Allen O’Donoghue of CA Coaching discusses education and your child. In this podcast he provides tips on how to handle the first day of primary school, the transition to secondary school, exam years and preparation for exams, how to build a positive relationship with teachers and principals, and taking an active role in your child’s education. Additionally, Allen also discusses how to communicate with your child about school and gives advice on ways to help your child with homework.  

Jun 22, 2016

Allen O’Donoghue answers listeners questions on a variety of parenting topics, including finding common ground with your partner when parenting styles differ, setting boundaries to avoid shouting at your kids, handling bedtime struggles, and tips for communicating with kids when parents have separated. In this podcast, Allen also covers teaching your kids about self worth and being a good role model as a parent, how grandparents can help adult children as they become parents themselves, handling bed wetting, what to do when your teen wants to start dating, and teaching your kids about money and the value of money.  

Jun 20, 2016

Join Allen of CA Coaching as he discusses the topic of children and drugs. In this podcast, Allen discusses when to start talking to your kids about drugs, gives tips on how to talk to them about the facts and dangers of drugs,  the types of drugs that are the greatest risk, and what age kids might start doing drugs. Allen also discusses what to do if you find out your child is using drugs, how to talk to them, how to protect yourself and younger siblings, and available resources for help and guidance. 

Jun 20, 2016

Allen O’Donoghue gives advice on summer planning and keeping kids of all ages occupied during the summer holidays. This podcast covers camps, clubs, and various activities to keep kids busy and safe as well as the importance of playing outside and having downtime. Allen also discusses ways to keep secondary school age kids busy, getting your kids involved with volunteer work and giving back to the community, setting boundaries when kids go out with friends, talking to your children about safety concerns, and tips for handling the summer holiday when you are a working parent.  

Jun 20, 2016

In this podcast, Allen of CA Coaching covers how to support your child during exams and positively deal with exam stress. Allen discusses how to encourage and support your child without putting too much pressure on them, how to define a study plan for your child that eliminates distractions, provides adequate breaks, and helps prepare them in the best way possible.

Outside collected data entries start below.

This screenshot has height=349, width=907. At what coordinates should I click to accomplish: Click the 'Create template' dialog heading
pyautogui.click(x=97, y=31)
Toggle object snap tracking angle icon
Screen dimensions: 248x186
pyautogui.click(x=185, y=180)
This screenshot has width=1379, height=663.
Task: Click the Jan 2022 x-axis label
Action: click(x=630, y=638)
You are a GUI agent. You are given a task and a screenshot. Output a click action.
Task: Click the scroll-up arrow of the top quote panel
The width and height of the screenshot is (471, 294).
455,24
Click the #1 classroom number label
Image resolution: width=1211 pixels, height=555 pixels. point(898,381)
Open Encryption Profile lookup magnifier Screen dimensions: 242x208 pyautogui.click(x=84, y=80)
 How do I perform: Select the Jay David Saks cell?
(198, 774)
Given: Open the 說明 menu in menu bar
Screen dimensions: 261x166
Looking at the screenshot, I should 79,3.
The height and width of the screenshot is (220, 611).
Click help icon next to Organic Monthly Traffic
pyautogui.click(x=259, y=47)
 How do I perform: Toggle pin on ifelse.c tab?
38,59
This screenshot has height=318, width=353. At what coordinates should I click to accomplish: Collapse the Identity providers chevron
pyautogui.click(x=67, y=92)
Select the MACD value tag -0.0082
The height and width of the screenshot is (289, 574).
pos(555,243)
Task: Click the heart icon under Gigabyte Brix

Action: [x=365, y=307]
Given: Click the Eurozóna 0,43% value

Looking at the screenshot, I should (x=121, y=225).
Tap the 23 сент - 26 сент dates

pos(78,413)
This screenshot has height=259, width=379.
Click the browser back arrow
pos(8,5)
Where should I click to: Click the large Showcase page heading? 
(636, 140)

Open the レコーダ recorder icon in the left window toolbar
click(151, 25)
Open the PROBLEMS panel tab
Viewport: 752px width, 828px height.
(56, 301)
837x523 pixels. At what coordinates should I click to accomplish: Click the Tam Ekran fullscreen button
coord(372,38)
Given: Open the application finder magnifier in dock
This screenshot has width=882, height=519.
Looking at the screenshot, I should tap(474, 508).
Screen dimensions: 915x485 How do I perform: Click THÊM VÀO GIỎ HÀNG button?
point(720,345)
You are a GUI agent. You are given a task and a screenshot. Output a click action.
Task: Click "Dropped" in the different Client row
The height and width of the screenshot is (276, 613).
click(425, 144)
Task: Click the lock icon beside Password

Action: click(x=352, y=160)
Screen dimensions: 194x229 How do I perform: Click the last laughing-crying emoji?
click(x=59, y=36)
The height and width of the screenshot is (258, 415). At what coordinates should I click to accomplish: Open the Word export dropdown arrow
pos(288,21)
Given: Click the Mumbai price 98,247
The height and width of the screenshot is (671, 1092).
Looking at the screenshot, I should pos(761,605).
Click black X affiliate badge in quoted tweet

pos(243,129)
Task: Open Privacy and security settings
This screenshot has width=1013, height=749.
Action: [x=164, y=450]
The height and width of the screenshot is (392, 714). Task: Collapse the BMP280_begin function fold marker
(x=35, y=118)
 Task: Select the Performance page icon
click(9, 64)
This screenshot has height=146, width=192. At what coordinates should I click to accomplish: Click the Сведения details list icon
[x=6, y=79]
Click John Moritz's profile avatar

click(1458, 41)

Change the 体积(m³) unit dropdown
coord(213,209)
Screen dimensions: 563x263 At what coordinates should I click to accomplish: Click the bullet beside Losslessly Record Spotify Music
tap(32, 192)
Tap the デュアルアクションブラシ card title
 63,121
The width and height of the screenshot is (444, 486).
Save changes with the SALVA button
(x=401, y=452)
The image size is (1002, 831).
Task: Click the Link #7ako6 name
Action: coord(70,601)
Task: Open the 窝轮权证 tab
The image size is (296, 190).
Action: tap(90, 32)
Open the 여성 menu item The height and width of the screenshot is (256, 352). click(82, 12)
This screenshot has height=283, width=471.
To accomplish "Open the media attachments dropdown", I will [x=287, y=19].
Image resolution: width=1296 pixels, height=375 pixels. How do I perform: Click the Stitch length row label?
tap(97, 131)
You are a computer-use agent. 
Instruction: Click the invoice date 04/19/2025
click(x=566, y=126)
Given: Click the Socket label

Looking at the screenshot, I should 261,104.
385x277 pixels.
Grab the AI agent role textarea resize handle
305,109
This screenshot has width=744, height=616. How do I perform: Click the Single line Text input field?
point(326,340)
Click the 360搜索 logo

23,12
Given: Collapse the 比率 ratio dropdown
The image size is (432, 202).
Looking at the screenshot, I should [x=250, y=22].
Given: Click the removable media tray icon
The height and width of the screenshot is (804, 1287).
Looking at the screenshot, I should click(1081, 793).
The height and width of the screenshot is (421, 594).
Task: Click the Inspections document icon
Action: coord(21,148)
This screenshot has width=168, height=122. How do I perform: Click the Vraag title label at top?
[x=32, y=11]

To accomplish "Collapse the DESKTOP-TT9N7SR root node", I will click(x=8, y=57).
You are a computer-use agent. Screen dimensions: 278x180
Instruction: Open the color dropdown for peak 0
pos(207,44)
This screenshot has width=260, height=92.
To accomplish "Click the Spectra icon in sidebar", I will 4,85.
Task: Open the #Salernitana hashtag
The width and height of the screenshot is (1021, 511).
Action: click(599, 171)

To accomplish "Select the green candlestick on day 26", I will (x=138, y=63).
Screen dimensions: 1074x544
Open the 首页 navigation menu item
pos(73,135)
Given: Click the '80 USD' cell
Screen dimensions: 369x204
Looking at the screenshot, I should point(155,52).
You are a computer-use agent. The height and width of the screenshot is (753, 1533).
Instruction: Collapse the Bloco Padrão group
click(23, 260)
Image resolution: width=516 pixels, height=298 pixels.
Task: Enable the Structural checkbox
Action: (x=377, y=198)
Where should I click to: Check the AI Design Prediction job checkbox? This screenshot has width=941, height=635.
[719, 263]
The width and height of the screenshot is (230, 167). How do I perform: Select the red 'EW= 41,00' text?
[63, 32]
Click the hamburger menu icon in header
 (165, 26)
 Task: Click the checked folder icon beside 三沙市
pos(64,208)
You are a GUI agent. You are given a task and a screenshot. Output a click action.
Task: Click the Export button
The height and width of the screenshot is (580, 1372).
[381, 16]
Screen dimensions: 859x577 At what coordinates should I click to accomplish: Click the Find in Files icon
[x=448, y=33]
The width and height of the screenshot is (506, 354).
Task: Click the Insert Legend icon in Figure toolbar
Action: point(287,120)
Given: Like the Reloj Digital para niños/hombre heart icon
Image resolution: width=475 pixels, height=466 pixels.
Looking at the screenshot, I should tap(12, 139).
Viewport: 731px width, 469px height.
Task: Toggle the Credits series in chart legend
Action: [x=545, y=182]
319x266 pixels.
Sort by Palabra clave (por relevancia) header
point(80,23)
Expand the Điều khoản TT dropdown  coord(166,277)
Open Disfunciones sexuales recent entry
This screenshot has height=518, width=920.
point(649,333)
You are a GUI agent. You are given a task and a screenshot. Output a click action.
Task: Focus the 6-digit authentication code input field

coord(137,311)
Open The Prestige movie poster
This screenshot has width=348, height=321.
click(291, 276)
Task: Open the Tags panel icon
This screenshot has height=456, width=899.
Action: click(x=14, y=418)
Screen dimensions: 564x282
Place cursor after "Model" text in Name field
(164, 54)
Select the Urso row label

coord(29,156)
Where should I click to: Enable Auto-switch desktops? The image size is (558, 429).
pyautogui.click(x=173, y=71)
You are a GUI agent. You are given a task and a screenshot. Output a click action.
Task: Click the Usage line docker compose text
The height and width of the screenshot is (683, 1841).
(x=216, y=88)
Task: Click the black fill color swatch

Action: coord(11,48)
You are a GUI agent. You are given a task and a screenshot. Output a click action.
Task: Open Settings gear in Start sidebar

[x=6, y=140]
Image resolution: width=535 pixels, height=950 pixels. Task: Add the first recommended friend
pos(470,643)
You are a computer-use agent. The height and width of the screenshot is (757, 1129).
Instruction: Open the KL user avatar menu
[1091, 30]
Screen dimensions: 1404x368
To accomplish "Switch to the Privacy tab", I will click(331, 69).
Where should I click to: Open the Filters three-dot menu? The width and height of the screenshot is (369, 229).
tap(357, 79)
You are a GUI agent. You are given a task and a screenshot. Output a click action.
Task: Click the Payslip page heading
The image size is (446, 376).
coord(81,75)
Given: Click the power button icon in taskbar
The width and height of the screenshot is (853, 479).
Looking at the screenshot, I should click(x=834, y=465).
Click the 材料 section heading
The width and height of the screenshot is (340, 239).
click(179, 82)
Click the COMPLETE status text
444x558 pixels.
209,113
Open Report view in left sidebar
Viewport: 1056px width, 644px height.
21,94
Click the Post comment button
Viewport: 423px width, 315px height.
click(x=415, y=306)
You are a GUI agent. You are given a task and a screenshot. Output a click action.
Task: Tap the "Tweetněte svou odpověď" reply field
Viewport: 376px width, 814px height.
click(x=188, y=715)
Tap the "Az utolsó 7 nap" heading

Additionally, Allen discusses the importance of proper nutrition and sleep, advice for the night before and the day of exams, as well as managing expectations, natural consequences, and how to handle when your child doesn’t want to study. 

Jun 20, 2016

Allen O’Donoghue reviews the three step approach to positively dealing with bullying, as well as how to work with your child to build up confidence and self esteem. Allen also discusses what to do when your child is acting as the bully, how to communicate with them about bullying, and teaching them respect for themselves and others.  Additional topics include how media, technology and social media have impacted bullying in recent years. 

Jun 15, 2016

In this podcast, Allen O’Donoghue of CA Coaching discusses how to teach your kids to safely use the Internet. Topics covered include when to allow your child to start using the Internet and what types of rules to put in place, the importance of parental controls, handling social media and cyberbullying,  communication with your teen and keeping them safe online, and how to talk to your child when they are visiting inappropriate sites. 

Jun 15, 2016

Allen O’Donoghue of CA Coaching tackles the topic of bullying. In this podcast, Allen discusses what constitutes bullying, the impacts bullying can have and changes in behavior to look for in your child, tips on how to talk to your child about bullying, how technology and social media impact bullying, developing listening skills as a parent, guidelines as to when parents should get involved, and how bullying can occur in the home.